◆ Task description
Return the stretch of items from the line containing "The height and" through the line containing "(x=137, y=137)", copying each line without any change.

◆ Supplied data
· · · · · · ·
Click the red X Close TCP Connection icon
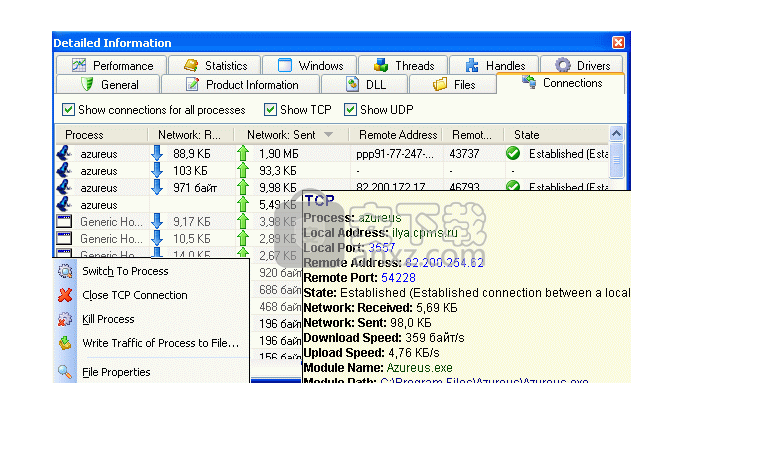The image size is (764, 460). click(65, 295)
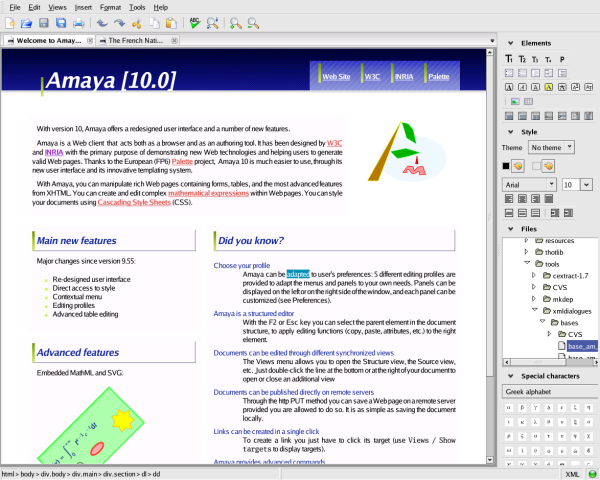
· · · · · · ·
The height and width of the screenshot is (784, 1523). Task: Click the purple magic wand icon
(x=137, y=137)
· · · · · · ·
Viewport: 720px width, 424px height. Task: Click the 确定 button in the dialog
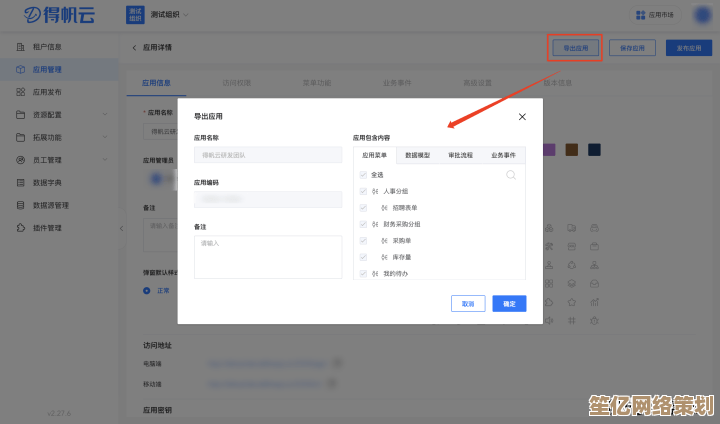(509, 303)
· · · · · · ·
◆ Answer to this task
The height and width of the screenshot is (784, 1523). Task: Click the purple magic wand icon
(x=137, y=137)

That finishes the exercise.